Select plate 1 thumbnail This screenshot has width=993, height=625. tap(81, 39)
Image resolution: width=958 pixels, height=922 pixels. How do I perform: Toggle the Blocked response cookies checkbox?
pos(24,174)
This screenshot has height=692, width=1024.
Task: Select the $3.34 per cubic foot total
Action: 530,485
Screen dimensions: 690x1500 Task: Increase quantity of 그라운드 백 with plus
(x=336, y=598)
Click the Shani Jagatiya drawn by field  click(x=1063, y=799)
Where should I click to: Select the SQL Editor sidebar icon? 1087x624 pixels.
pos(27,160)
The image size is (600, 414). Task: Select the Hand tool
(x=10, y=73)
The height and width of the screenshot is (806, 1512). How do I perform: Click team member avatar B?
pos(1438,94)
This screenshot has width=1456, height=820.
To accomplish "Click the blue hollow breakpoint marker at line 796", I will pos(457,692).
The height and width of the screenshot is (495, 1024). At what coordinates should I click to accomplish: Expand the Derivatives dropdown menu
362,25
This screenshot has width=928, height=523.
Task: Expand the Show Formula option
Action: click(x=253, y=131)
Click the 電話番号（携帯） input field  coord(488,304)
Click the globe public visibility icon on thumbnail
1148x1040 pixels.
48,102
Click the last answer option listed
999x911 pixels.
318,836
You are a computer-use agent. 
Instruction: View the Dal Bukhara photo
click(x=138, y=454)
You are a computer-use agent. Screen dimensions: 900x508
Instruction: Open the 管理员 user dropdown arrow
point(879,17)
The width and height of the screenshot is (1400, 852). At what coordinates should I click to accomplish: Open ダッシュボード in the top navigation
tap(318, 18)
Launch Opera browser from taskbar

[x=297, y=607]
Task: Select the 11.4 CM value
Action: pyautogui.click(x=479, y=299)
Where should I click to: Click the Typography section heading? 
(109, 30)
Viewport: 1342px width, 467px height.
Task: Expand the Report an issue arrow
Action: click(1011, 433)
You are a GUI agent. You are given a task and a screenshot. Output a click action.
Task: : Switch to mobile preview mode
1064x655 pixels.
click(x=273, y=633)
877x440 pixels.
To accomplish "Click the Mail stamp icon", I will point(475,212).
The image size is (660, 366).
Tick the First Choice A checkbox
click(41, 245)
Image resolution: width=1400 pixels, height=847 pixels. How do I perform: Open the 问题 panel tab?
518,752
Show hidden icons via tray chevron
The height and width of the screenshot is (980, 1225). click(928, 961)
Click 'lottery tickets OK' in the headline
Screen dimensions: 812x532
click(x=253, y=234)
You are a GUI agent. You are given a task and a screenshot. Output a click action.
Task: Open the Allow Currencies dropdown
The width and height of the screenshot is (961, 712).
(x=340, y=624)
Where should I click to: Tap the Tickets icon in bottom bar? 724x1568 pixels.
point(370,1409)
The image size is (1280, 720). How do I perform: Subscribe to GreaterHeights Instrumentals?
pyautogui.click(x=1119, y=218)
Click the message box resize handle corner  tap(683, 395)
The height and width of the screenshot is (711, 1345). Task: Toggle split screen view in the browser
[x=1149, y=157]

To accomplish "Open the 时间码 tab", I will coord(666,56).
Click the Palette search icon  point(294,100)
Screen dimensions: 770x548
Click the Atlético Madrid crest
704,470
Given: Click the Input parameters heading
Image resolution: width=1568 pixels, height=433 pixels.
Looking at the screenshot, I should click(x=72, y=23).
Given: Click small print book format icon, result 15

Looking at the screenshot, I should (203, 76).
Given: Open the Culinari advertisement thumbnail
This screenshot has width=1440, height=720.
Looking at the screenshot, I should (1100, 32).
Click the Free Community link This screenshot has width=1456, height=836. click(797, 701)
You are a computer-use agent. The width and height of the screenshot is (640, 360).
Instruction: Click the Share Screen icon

****************

Return from the data every line that holds "computer".

You are a computer-use agent. 
You are a computer-use agent. Screen dimensions: 900x508
You are a computer-use agent. The width and height of the screenshot is (640, 360).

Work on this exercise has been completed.